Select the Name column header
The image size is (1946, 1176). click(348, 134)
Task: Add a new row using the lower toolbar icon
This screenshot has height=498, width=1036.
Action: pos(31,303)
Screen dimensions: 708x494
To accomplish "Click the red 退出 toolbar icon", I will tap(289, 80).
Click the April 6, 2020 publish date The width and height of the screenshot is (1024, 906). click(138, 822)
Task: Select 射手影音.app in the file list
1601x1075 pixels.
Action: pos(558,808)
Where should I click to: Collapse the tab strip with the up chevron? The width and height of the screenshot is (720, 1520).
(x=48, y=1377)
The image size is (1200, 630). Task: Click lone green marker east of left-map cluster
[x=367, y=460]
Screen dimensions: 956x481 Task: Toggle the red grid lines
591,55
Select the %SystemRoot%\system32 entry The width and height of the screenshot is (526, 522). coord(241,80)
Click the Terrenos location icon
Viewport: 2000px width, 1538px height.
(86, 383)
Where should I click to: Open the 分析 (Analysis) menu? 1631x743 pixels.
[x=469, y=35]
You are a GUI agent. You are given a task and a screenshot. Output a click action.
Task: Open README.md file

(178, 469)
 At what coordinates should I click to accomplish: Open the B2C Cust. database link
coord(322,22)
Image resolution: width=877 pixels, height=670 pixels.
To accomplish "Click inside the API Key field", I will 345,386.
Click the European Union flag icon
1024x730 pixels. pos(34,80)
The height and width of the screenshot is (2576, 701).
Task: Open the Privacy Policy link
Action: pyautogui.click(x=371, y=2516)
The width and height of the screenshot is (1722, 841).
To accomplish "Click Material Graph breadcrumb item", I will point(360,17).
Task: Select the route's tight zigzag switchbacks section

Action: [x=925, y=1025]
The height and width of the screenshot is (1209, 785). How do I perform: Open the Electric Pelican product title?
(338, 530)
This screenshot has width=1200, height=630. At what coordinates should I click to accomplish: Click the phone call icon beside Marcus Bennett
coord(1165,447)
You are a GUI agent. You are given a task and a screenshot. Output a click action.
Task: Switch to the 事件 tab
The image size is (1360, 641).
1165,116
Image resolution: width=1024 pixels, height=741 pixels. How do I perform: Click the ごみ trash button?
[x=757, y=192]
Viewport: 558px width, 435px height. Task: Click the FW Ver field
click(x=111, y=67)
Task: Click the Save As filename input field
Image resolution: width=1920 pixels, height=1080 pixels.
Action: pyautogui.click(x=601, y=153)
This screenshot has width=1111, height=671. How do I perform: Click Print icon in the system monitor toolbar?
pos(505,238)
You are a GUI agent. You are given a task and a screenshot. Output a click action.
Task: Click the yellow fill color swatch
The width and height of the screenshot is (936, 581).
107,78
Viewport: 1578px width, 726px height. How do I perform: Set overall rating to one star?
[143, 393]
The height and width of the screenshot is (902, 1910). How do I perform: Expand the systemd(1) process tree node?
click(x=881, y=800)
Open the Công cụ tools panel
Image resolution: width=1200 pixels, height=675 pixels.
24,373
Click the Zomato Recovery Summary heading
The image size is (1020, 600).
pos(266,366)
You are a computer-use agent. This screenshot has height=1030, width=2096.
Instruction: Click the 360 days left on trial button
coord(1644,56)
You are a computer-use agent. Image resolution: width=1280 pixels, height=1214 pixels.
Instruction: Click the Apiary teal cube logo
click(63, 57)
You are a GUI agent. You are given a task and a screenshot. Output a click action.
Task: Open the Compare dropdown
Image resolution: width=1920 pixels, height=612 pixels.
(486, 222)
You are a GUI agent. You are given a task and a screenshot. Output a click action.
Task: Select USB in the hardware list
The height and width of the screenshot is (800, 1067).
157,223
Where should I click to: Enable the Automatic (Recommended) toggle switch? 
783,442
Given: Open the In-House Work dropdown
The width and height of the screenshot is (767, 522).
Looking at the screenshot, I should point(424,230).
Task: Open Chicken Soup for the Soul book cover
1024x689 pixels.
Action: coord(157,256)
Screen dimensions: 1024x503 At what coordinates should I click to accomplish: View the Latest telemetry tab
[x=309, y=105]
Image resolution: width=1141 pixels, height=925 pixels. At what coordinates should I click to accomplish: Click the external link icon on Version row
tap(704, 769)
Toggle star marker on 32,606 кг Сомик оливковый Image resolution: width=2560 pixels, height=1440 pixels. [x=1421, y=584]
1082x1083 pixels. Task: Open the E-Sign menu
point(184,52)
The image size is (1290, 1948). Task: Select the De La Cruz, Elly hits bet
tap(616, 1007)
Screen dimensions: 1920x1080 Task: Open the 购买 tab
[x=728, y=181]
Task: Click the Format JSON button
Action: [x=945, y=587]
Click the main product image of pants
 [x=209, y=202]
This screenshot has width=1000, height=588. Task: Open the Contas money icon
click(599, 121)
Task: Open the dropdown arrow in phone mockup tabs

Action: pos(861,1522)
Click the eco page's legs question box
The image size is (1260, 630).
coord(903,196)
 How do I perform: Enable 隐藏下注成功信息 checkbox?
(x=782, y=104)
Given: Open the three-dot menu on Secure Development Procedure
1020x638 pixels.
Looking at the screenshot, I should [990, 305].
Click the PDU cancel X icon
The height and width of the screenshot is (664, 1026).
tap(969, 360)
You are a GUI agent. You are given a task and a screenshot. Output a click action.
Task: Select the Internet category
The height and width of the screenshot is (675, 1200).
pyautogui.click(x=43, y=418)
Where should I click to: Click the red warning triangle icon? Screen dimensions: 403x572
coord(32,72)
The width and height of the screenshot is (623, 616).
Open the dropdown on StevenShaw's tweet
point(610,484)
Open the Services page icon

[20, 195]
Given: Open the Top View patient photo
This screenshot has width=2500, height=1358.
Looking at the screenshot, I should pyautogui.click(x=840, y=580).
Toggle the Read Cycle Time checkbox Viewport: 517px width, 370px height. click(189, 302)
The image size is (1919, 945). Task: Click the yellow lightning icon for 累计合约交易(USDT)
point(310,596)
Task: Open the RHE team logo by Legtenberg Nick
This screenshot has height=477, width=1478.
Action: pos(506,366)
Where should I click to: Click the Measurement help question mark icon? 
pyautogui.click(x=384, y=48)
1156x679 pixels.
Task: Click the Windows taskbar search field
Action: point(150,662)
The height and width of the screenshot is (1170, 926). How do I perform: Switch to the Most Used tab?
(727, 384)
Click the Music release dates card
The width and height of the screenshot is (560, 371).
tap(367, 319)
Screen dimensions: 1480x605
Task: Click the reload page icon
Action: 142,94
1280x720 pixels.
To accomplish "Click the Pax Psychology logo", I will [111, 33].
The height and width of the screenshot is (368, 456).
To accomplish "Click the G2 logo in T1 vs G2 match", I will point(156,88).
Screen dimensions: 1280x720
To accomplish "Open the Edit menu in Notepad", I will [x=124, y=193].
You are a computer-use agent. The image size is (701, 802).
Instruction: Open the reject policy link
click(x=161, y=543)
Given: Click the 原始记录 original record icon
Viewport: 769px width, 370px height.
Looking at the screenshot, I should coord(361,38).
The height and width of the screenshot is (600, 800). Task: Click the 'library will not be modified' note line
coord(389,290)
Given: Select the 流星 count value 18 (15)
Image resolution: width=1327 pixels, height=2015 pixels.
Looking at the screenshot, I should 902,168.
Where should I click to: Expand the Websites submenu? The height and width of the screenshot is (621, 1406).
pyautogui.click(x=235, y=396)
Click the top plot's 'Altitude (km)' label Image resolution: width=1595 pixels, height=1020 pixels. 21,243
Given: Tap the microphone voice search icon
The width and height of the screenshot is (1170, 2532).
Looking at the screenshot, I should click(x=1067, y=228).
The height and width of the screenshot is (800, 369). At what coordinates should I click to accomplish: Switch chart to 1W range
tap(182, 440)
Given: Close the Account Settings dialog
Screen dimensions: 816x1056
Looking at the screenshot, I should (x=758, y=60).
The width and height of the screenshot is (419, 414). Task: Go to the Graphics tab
——
**What the task requires:**
The answer must be the complete listing, repeated exactly.

**Task output:**
Select the Name column header
The image size is (1946, 1176). click(348, 134)
Task: Add a new row using the lower toolbar icon
This screenshot has height=498, width=1036.
Action: pos(31,303)
Screen dimensions: 708x494
To accomplish "Click the red 退出 toolbar icon", I will tap(289, 80).
Click the April 6, 2020 publish date The width and height of the screenshot is (1024, 906). click(138, 822)
Task: Select 射手影音.app in the file list
1601x1075 pixels.
Action: pos(558,808)
Where should I click to: Collapse the tab strip with the up chevron? The width and height of the screenshot is (720, 1520).
(x=48, y=1377)
The image size is (1200, 630). Task: Click lone green marker east of left-map cluster
[x=367, y=460]
Screen dimensions: 956x481 Task: Toggle the red grid lines
591,55
Select the %SystemRoot%\system32 entry The width and height of the screenshot is (526, 522). coord(241,80)
Click the Terrenos location icon
Viewport: 2000px width, 1538px height.
(86, 383)
Where should I click to: Open the 分析 (Analysis) menu? 1631x743 pixels.
[x=469, y=35]
You are a GUI agent. You are given a task and a screenshot. Output a click action.
Task: Open README.md file

(178, 469)
 At what coordinates should I click to accomplish: Open the B2C Cust. database link
coord(322,22)
Image resolution: width=877 pixels, height=670 pixels.
To accomplish "Click inside the API Key field", I will 345,386.
Click the European Union flag icon
1024x730 pixels. pos(34,80)
The height and width of the screenshot is (2576, 701).
Task: Open the Privacy Policy link
Action: pyautogui.click(x=371, y=2516)
The width and height of the screenshot is (1722, 841).
To accomplish "Click Material Graph breadcrumb item", I will point(360,17).
Task: Select the route's tight zigzag switchbacks section

Action: [x=925, y=1025]
The height and width of the screenshot is (1209, 785). How do I perform: Open the Electric Pelican product title?
(338, 530)
This screenshot has width=1200, height=630. At what coordinates should I click to accomplish: Click the phone call icon beside Marcus Bennett
coord(1165,447)
You are a GUI agent. You are given a task and a screenshot. Output a click action.
Task: Switch to the 事件 tab
The image size is (1360, 641).
1165,116
Image resolution: width=1024 pixels, height=741 pixels. How do I perform: Click the ごみ trash button?
[x=757, y=192]
Viewport: 558px width, 435px height. Task: Click the FW Ver field
click(x=111, y=67)
Task: Click the Save As filename input field
Image resolution: width=1920 pixels, height=1080 pixels.
Action: pyautogui.click(x=601, y=153)
This screenshot has width=1111, height=671. How do I perform: Click Print icon in the system monitor toolbar?
pos(505,238)
You are a GUI agent. You are given a task and a screenshot. Output a click action.
Task: Click the yellow fill color swatch
The width and height of the screenshot is (936, 581).
107,78
Viewport: 1578px width, 726px height. How do I perform: Set overall rating to one star?
[143, 393]
The height and width of the screenshot is (902, 1910). How do I perform: Expand the systemd(1) process tree node?
click(x=881, y=800)
Open the Công cụ tools panel
Image resolution: width=1200 pixels, height=675 pixels.
24,373
Click the Zomato Recovery Summary heading
The image size is (1020, 600).
pos(266,366)
You are a computer-use agent. This screenshot has height=1030, width=2096.
Instruction: Click the 360 days left on trial button
coord(1644,56)
You are a computer-use agent. Image resolution: width=1280 pixels, height=1214 pixels.
Instruction: Click the Apiary teal cube logo
click(63, 57)
You are a GUI agent. You are given a task and a screenshot. Output a click action.
Task: Open the Compare dropdown
Image resolution: width=1920 pixels, height=612 pixels.
(486, 222)
You are a GUI agent. You are given a task and a screenshot. Output a click action.
Task: Select USB in the hardware list
The height and width of the screenshot is (800, 1067).
157,223
Where should I click to: Enable the Automatic (Recommended) toggle switch? 
783,442
Given: Open the In-House Work dropdown
The width and height of the screenshot is (767, 522).
Looking at the screenshot, I should point(424,230).
Task: Open Chicken Soup for the Soul book cover
1024x689 pixels.
Action: coord(157,256)
Screen dimensions: 1024x503 At what coordinates should I click to accomplish: View the Latest telemetry tab
[x=309, y=105]
Image resolution: width=1141 pixels, height=925 pixels. At what coordinates should I click to accomplish: Click the external link icon on Version row
tap(704, 769)
Toggle star marker on 32,606 кг Сомик оливковый Image resolution: width=2560 pixels, height=1440 pixels. [x=1421, y=584]
1082x1083 pixels. Task: Open the E-Sign menu
point(184,52)
The image size is (1290, 1948). Task: Select the De La Cruz, Elly hits bet
tap(616, 1007)
Screen dimensions: 1920x1080 Task: Open the 购买 tab
[x=728, y=181]
Task: Click the Format JSON button
Action: [x=945, y=587]
Click the main product image of pants
 [x=209, y=202]
This screenshot has width=1000, height=588. Task: Open the Contas money icon
click(599, 121)
Task: Open the dropdown arrow in phone mockup tabs

Action: pos(861,1522)
Click the eco page's legs question box
The image size is (1260, 630).
coord(903,196)
 How do I perform: Enable 隐藏下注成功信息 checkbox?
(x=782, y=104)
Given: Open the three-dot menu on Secure Development Procedure
1020x638 pixels.
Looking at the screenshot, I should [990, 305].
Click the PDU cancel X icon
The height and width of the screenshot is (664, 1026).
tap(969, 360)
You are a GUI agent. You are given a task and a screenshot. Output a click action.
Task: Select the Internet category
The height and width of the screenshot is (675, 1200).
pyautogui.click(x=43, y=418)
Where should I click to: Click the red warning triangle icon? Screen dimensions: 403x572
coord(32,72)
The width and height of the screenshot is (623, 616).
Open the dropdown on StevenShaw's tweet
point(610,484)
Open the Services page icon

[20, 195]
Given: Open the Top View patient photo
This screenshot has width=2500, height=1358.
Looking at the screenshot, I should pyautogui.click(x=840, y=580).
Toggle the Read Cycle Time checkbox Viewport: 517px width, 370px height. click(189, 302)
The image size is (1919, 945). Task: Click the yellow lightning icon for 累计合约交易(USDT)
point(310,596)
Task: Open the RHE team logo by Legtenberg Nick
This screenshot has height=477, width=1478.
Action: pos(506,366)
Where should I click to: Click the Measurement help question mark icon? 
pyautogui.click(x=384, y=48)
1156x679 pixels.
Task: Click the Windows taskbar search field
Action: point(150,662)
The height and width of the screenshot is (1170, 926). How do I perform: Switch to the Most Used tab?
(727, 384)
Click the Music release dates card
The width and height of the screenshot is (560, 371).
tap(367, 319)
Screen dimensions: 1480x605
Task: Click the reload page icon
Action: 142,94
1280x720 pixels.
To accomplish "Click the Pax Psychology logo", I will [111, 33].
The height and width of the screenshot is (368, 456).
To accomplish "Click the G2 logo in T1 vs G2 match", I will point(156,88).
Screen dimensions: 1280x720
To accomplish "Open the Edit menu in Notepad", I will [x=124, y=193].
You are a computer-use agent. The image size is (701, 802).
Instruction: Open the reject policy link
click(x=161, y=543)
Given: Click the 原始记录 original record icon
Viewport: 769px width, 370px height.
Looking at the screenshot, I should coord(361,38).
The height and width of the screenshot is (600, 800). Task: Click the 'library will not be modified' note line
coord(389,290)
Given: Select the 流星 count value 18 (15)
Image resolution: width=1327 pixels, height=2015 pixels.
Looking at the screenshot, I should 902,168.
Where should I click to: Expand the Websites submenu? The height and width of the screenshot is (621, 1406).
pyautogui.click(x=235, y=396)
Click the top plot's 'Altitude (km)' label Image resolution: width=1595 pixels, height=1020 pixels. 21,243
Given: Tap the microphone voice search icon
The width and height of the screenshot is (1170, 2532).
Looking at the screenshot, I should click(x=1067, y=228).
The height and width of the screenshot is (800, 369). At what coordinates should I click to accomplish: Switch chart to 1W range
tap(182, 440)
Given: Close the Account Settings dialog
Screen dimensions: 816x1056
Looking at the screenshot, I should (x=758, y=60).
The width and height of the screenshot is (419, 414). Task: Go to the Graphics tab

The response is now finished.